_EXERCISE DETAILS:_ Rewrite the material below, changing each "GUI agent" to "screen assistant" and leaving everything else as it is.

_PROVIDED DATA:_
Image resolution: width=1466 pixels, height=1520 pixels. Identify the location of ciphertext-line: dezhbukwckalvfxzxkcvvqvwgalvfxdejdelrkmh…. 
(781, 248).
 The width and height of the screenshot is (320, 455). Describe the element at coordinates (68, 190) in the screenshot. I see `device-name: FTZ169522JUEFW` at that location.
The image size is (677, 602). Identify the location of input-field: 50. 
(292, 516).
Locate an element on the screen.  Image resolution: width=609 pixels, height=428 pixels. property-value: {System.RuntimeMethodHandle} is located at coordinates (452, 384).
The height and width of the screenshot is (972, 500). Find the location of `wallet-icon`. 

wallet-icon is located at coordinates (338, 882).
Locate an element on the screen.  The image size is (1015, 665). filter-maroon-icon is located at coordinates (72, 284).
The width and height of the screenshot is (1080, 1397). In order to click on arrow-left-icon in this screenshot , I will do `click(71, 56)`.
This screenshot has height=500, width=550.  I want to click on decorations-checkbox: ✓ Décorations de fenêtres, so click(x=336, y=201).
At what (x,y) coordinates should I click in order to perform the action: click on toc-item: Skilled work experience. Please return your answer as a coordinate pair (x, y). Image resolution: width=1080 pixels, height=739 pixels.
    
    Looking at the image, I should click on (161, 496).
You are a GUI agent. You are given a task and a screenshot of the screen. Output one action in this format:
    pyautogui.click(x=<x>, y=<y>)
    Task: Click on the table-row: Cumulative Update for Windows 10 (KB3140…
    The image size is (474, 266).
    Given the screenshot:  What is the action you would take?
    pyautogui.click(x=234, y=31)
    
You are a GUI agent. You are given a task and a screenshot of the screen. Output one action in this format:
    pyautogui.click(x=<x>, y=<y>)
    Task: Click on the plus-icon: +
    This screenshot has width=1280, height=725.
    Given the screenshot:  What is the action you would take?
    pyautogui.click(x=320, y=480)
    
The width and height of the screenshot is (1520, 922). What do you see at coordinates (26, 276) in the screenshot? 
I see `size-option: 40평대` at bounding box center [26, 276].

_EXERCISE ANSWER:_
Image resolution: width=1466 pixels, height=1520 pixels. Identify the location of ciphertext-line: dezhbukwckalvfxzxkcvvqvwgalvfxdejdelrkmh…. 
(781, 248).
 The width and height of the screenshot is (320, 455). Describe the element at coordinates (68, 190) in the screenshot. I see `device-name: FTZ169522JUEFW` at that location.
The image size is (677, 602). Identify the location of input-field: 50. 
(292, 516).
Locate an element on the screen.  Image resolution: width=609 pixels, height=428 pixels. property-value: {System.RuntimeMethodHandle} is located at coordinates (452, 384).
The height and width of the screenshot is (972, 500). Find the location of `wallet-icon`. 

wallet-icon is located at coordinates (338, 882).
Locate an element on the screen.  The image size is (1015, 665). filter-maroon-icon is located at coordinates (72, 284).
The width and height of the screenshot is (1080, 1397). In order to click on arrow-left-icon in this screenshot , I will do `click(71, 56)`.
This screenshot has height=500, width=550.  I want to click on decorations-checkbox: ✓ Décorations de fenêtres, so click(x=336, y=201).
At what (x,y) coordinates should I click in order to perform the action: click on toc-item: Skilled work experience. Please return your answer as a coordinate pair (x, y). Image resolution: width=1080 pixels, height=739 pixels.
    
    Looking at the image, I should click on (161, 496).
You are a screen assistant. You are given a task and a screenshot of the screen. Output one action in this format:
    pyautogui.click(x=<x>, y=<y>)
    Task: Click on the table-row: Cumulative Update for Windows 10 (KB3140…
    The image size is (474, 266).
    Given the screenshot:  What is the action you would take?
    pyautogui.click(x=234, y=31)
    
You are a screen assistant. You are given a task and a screenshot of the screen. Output one action in this format:
    pyautogui.click(x=<x>, y=<y>)
    Task: Click on the plus-icon: +
    This screenshot has width=1280, height=725.
    Given the screenshot:  What is the action you would take?
    pyautogui.click(x=320, y=480)
    
The width and height of the screenshot is (1520, 922). What do you see at coordinates (26, 276) in the screenshot? 
I see `size-option: 40평대` at bounding box center [26, 276].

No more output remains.